**Stored data entries**
════

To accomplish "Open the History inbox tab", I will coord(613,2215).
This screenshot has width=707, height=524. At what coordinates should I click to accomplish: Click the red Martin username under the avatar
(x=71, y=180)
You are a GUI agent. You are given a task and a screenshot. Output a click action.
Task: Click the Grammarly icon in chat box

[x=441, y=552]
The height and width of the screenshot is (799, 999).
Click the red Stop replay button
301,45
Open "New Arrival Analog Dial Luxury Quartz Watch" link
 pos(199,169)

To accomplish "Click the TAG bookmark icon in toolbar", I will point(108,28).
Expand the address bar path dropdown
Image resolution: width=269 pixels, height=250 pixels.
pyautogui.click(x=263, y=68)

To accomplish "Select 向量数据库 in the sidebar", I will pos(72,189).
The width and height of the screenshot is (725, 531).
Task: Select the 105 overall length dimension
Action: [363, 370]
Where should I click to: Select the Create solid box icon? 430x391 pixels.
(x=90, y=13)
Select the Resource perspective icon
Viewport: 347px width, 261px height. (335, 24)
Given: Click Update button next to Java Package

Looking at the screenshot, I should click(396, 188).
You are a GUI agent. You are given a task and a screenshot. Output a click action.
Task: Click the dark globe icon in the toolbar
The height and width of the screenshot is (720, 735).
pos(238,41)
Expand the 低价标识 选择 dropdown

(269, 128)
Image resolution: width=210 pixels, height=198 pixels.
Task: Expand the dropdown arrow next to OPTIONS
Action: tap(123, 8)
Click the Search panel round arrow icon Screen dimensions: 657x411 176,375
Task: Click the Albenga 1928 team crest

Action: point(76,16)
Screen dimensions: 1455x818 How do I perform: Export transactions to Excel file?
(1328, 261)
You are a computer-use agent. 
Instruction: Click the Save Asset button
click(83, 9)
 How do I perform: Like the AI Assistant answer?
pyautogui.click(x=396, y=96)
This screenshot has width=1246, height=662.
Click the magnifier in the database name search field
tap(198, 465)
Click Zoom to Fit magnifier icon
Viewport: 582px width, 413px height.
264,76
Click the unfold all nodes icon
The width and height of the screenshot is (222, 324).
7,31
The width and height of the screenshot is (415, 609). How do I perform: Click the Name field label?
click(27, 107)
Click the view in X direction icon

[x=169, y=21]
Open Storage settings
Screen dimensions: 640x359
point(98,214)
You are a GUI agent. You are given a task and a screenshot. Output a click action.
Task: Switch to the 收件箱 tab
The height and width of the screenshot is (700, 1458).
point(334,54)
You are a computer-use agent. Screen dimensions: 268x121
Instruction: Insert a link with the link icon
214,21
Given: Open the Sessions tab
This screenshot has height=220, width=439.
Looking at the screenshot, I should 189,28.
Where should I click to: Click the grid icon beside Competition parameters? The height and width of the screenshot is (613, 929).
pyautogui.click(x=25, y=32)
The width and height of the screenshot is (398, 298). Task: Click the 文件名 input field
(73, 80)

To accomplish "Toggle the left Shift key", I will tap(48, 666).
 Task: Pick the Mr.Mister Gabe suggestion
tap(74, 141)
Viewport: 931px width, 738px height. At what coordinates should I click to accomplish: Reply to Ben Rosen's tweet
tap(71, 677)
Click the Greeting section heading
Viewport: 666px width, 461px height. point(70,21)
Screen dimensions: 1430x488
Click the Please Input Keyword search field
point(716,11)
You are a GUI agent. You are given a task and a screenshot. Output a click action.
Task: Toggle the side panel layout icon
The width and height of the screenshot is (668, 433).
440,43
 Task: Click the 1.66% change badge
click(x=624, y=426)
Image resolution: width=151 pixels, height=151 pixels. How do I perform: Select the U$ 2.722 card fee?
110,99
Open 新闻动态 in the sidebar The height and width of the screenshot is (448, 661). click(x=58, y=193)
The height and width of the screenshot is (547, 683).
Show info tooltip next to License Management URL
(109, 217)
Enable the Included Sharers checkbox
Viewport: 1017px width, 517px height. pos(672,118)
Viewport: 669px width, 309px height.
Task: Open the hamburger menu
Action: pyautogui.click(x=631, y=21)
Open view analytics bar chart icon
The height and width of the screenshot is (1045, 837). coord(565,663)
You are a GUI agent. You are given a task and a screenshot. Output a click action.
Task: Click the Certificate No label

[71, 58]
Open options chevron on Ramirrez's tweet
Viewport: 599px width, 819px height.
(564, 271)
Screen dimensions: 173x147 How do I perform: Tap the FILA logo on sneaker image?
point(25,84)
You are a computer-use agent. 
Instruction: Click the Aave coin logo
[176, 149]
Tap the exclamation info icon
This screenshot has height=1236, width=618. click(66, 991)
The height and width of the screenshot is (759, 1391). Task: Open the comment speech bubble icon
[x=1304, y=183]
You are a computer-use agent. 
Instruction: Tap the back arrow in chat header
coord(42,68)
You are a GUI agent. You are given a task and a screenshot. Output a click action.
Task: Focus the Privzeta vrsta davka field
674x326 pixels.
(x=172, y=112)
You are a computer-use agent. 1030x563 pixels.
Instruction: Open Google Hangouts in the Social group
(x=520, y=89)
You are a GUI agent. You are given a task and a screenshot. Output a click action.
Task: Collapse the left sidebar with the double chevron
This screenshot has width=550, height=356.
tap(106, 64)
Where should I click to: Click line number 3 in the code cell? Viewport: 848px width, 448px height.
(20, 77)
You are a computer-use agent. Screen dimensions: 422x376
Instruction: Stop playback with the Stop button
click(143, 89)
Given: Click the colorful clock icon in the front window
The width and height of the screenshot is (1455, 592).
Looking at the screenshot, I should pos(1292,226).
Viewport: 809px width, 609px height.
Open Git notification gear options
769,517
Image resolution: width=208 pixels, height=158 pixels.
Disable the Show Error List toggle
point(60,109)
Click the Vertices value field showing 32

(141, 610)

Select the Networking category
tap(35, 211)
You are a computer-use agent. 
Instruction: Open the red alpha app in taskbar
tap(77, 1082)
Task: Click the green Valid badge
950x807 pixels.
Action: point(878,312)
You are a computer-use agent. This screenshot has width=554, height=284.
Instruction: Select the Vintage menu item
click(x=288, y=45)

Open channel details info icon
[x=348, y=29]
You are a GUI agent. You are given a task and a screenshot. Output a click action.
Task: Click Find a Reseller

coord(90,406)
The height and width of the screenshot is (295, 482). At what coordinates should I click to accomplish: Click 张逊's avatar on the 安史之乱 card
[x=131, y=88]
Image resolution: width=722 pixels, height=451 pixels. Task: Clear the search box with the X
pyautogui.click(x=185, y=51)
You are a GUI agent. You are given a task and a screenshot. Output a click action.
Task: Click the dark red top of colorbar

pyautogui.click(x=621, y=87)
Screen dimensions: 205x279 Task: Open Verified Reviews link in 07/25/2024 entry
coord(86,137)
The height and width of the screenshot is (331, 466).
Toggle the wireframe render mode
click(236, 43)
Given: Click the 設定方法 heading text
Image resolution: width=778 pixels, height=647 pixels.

════

**Exercise objective**
Locate the lines above that contain "left" and copy them.

**Reply**
To accomplish "Toggle the left Shift key", I will tap(48, 666).
Task: Collapse the left sidebar with the double chevron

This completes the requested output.